(Document segment Opens)
Disorder of sexual differentiation (DSD) is defined as a condition in which chromosomal sex is inconsistent with phenotypic sex, or in which the phenotype is not classifiable as either male or female, and the estimated prevalence is about 0.018% (i.e., one in 5555 persons).[2],[3]

Hernia uterine inguinale is a rare condition and an even more uncommon cause of loin pain, instead presenting as an asymptomatic palpable groin mass early in life. This has been rarely reported in the literature associated with true hermaphrodite or ovotesticular disorder of sexual differentiation (OT-DSD) with only three cases being reported worldwide thus far, including our case. It is most often seen in a phenotypically normal male infant having both testes and uterine tissue present. Abdominal and pelvic imaging is useful in the diagnosis of this condition because it may aid in identifying patients with coexisting Müllerian malformations.

 Case History

A 20-year-old phenotypic male presented with left inguinal swelling and pain since 1 month. He had a past surgical history of repair of hypospadias 10 years back. On examination, sparse facial hair was noted. Axillary and pubic hair (Tanner stage 4) was noted. Phallus length was 3.5 cm [Figure 1]B. Bilateral gynecomastia [Figure 1]A with left indirect inguinal hernia was noted. Left testis was not identified.{Figure 1}

Abdomen and inguino-scrotal ultrasound revealed solitary small testis in the right scrotal sac with an approximate volume of 3 cm 3 [Figure 2]A, solitary normal-sized ovary in the left scrotal sac with an approximate volume of 6 cm 3 [Figure 2]B, and left indirect inguinal hernia with suspicious uterus and fallopian tube in the hernia sac [Figure 2]C.{Figure 2}

On biochemical examination, testosterone (156 ng/dl) and dehydroepiandrosterone sulfate (79 μg/dl) levels were below normal range; however, follicle stimulating hormone, luteinizing hormone, progesterone, prolactin, and thyroid hormones were within normal range.
(Document segment Closes)
» **Problems to solve**
(1) Which hormones does the case report give as within normal range? List them all.
(2) Update the case report from "Abdomen and inguino-scrotal" up to and including "within normal range.", replacing "scrotal sac" with "scrotum" wherever it occurs.
(Information given Opens)
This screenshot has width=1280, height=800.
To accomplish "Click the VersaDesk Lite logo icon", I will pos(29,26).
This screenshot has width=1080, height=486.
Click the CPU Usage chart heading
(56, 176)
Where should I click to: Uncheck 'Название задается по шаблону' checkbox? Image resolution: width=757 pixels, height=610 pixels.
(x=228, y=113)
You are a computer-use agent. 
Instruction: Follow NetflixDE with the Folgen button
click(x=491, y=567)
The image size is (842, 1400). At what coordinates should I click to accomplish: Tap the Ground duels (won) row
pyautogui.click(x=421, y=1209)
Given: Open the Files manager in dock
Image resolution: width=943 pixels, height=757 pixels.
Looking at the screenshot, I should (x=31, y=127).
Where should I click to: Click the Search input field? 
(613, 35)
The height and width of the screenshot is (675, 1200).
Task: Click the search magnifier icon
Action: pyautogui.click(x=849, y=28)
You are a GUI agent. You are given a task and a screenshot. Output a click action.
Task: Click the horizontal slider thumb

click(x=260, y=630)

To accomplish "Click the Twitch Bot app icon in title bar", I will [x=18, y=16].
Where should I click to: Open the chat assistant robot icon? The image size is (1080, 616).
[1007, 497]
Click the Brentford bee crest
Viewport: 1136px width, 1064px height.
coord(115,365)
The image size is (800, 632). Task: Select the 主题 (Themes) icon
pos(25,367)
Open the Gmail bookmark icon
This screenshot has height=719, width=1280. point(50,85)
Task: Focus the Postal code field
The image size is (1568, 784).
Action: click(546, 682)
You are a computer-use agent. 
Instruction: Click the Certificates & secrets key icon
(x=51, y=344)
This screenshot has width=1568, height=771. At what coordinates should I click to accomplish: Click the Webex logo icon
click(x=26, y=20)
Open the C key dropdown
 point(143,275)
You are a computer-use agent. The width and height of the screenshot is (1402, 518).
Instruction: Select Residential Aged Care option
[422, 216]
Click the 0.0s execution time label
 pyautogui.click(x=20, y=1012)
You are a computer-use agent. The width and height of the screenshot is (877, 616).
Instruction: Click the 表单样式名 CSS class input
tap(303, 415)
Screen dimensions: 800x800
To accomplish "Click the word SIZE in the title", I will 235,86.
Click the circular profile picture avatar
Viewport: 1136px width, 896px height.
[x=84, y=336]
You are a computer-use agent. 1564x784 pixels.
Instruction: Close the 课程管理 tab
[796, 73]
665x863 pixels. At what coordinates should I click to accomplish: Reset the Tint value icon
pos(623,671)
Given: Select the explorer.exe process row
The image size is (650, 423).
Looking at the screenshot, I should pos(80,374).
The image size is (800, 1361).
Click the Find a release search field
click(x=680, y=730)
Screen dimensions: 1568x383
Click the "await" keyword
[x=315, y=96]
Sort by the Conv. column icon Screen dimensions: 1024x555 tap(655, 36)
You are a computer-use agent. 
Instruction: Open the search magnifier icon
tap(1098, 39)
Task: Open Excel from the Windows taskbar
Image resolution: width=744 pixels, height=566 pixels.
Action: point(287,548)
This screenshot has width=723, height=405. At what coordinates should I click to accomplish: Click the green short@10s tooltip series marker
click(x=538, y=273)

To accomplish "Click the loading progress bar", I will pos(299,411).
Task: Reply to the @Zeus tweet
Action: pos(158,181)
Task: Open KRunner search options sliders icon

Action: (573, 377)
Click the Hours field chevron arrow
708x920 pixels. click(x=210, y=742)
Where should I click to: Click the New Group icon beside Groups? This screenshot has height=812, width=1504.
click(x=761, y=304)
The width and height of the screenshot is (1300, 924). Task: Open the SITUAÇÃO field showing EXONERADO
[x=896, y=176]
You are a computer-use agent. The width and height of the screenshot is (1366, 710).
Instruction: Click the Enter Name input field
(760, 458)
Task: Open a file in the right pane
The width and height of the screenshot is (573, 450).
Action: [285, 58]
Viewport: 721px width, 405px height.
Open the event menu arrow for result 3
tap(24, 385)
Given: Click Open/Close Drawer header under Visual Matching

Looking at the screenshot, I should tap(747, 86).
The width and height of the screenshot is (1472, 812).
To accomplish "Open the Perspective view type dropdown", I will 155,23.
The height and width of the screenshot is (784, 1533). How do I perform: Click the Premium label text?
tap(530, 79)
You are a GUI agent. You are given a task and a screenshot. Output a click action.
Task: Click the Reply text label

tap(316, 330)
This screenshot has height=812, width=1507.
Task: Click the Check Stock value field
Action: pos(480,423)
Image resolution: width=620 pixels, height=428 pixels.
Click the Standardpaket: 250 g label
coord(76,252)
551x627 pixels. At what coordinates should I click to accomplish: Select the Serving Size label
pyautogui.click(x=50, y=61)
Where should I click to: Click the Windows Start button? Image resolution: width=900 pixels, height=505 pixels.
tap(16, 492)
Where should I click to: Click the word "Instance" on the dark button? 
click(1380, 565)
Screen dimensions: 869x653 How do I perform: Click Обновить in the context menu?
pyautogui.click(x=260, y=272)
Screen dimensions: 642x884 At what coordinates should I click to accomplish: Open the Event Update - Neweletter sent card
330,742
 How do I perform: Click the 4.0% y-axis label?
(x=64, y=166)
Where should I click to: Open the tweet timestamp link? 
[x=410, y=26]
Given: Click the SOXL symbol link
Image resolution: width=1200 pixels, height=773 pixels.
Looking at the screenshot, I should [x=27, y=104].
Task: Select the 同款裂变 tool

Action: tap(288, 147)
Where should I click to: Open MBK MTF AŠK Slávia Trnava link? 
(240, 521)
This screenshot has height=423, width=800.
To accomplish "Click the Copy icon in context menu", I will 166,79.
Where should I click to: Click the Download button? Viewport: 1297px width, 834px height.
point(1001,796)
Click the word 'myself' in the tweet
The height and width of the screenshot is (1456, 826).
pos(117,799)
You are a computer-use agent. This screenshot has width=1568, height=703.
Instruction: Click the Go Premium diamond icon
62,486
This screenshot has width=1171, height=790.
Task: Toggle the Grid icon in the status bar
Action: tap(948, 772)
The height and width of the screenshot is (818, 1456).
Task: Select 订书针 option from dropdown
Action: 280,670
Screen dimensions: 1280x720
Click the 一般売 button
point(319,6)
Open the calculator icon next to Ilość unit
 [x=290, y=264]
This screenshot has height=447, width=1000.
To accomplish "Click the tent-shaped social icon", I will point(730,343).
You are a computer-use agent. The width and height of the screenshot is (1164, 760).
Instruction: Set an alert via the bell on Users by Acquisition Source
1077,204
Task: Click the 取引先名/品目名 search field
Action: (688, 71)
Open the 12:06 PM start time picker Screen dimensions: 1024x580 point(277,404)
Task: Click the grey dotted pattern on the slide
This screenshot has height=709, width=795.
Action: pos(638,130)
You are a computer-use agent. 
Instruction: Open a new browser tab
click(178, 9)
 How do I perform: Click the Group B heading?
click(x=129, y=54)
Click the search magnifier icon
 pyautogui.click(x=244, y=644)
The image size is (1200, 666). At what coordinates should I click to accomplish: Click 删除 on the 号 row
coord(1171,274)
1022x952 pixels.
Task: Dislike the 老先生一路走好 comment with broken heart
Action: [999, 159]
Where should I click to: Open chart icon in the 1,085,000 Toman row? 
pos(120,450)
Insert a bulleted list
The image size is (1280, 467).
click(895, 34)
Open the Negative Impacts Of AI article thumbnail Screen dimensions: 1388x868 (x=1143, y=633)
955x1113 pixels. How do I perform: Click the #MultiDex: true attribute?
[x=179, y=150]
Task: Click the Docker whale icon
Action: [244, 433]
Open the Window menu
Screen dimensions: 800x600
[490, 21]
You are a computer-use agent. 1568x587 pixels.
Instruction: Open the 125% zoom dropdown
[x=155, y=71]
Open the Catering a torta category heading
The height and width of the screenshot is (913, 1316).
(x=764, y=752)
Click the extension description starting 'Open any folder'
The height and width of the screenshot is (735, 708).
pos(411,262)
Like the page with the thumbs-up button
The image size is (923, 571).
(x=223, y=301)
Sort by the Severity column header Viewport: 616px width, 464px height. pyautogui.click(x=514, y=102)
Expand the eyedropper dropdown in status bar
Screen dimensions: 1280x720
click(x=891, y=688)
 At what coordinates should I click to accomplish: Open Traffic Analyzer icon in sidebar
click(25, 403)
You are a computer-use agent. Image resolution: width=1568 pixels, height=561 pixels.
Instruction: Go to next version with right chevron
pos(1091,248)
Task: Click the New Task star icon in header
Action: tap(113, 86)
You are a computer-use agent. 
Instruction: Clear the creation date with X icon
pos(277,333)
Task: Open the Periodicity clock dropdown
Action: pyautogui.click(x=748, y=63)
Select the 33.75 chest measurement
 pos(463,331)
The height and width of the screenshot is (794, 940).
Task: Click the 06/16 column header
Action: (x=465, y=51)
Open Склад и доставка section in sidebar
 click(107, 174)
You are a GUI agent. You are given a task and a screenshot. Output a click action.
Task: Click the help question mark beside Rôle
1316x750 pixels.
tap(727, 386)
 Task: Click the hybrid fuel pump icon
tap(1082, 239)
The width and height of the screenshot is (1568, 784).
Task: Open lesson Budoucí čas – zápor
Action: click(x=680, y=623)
(Information given Closes)
» **Exercise answers**
(1) Follicle stimulating hormone, luteinizing hormone, progesterone, prolactin, thyroid hormones

(2)
Abdomen and inguino-scrotal ultrasound revealed solitary small testis in the right scrotum with an approximate volume of 3 cm 3 [Figure 2]A, solitary normal-sized ovary in the left scrotum with an approximate volume of 6 cm 3 [Figure 2]B, and left indirect inguinal hernia with suspicious uterus and fallopian tube in the hernia sac [Figure 2]C.{Figure 2}

On biochemical examination, testosterone (156 ng/dl) and dehydroepiandrosterone sulfate (79 μg/dl) levels were below normal range; however, follicle stimulating hormone, luteinizing hormone, progesterone, prolactin, and thyroid hormones were within normal range.